Pull out every line of the listing below where "dropdown" appears.

[[ INFORMATION SHOWN open ]]

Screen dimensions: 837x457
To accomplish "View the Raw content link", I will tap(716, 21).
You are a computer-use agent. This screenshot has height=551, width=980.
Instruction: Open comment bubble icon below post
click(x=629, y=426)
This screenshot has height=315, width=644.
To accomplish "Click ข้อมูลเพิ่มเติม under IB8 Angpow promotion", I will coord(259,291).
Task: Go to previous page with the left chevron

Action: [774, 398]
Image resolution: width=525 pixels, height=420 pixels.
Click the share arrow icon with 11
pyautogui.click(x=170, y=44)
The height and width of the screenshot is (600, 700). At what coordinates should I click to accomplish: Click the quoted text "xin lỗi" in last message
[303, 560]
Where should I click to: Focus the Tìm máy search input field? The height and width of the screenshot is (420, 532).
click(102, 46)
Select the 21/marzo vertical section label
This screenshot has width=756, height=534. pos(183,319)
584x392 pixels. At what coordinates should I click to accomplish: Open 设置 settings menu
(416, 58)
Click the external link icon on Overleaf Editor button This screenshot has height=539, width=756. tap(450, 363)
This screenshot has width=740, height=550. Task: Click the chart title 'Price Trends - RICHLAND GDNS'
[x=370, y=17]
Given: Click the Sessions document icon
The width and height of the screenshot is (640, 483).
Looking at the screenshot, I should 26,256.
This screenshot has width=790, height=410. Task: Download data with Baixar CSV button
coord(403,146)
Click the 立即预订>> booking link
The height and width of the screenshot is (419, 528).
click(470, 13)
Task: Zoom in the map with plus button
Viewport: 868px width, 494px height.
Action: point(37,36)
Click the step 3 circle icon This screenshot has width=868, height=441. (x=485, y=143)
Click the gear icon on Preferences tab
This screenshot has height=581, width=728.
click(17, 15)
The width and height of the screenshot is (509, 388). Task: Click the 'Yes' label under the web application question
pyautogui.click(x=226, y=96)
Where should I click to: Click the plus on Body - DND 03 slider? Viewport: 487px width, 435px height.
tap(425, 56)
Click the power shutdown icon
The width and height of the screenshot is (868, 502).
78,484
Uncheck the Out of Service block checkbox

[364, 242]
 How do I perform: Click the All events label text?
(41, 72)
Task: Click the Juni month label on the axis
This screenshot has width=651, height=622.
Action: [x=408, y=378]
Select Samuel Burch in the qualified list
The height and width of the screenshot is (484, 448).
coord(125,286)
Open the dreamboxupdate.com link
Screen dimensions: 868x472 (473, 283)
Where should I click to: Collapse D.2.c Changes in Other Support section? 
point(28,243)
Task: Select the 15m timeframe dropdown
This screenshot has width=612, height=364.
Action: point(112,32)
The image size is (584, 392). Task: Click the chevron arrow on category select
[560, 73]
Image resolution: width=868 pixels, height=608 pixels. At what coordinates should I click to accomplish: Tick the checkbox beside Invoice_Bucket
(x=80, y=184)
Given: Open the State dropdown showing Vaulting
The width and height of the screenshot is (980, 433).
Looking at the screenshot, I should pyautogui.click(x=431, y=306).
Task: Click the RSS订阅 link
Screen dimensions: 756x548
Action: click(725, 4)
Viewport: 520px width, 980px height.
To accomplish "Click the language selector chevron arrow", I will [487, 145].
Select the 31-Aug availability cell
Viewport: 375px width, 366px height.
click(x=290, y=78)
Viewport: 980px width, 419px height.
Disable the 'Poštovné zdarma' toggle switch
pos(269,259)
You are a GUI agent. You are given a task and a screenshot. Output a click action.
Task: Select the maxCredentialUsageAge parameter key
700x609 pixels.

[[ INFORMATION SHOWN closed ]]

* [FINISHED TASK]
Task: Select the 15m timeframe dropdown
Given: Open the State dropdown showing Vaulting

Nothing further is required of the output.